• _What the task asks_
From the records below, transcribe only the lines running from the one with "You are a GUI" through the one with "538x277 pixels.". Keep both of those end lines.

• _Excerpted records_
- - - - -

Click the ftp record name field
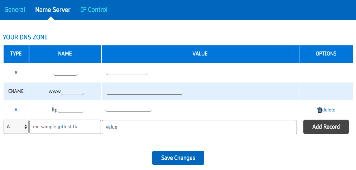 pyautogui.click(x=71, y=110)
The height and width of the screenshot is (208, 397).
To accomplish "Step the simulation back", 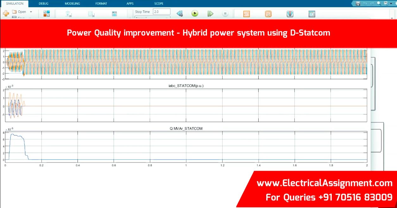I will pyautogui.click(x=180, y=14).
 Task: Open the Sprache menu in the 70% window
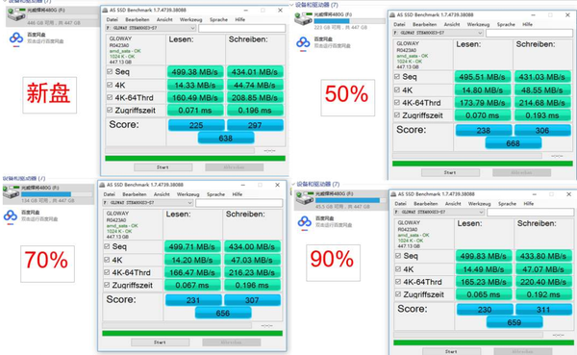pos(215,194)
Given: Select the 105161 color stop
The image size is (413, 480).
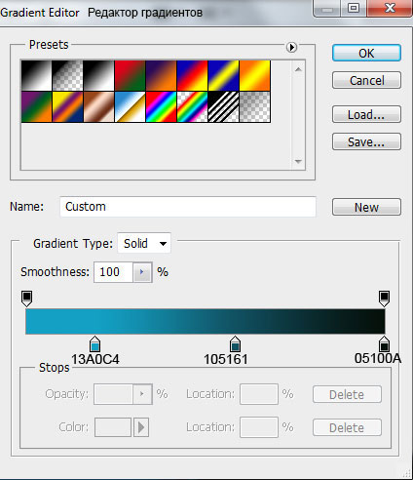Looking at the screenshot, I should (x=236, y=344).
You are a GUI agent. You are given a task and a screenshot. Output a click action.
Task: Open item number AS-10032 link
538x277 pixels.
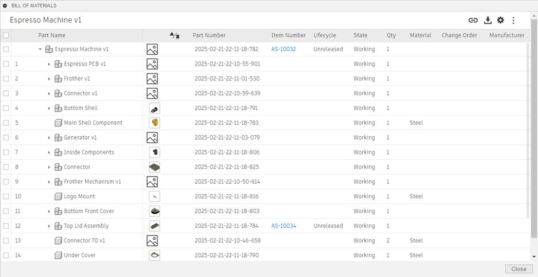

- - - - -

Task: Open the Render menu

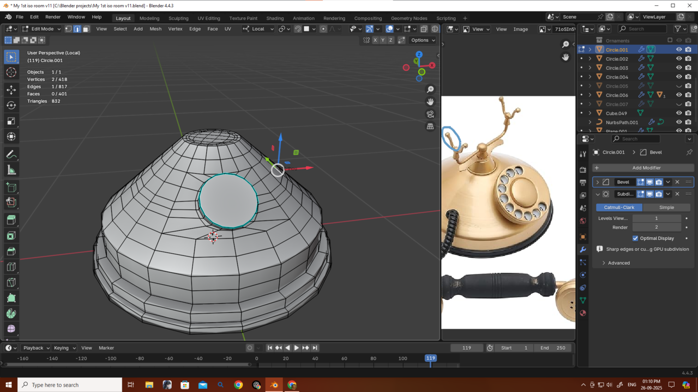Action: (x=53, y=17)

- - - - -

• _Response to the task_
You are a GUI agent. You are given a task and a screenshot. Output a click action.
Task: Open item number AS-10032 link
538x277 pixels.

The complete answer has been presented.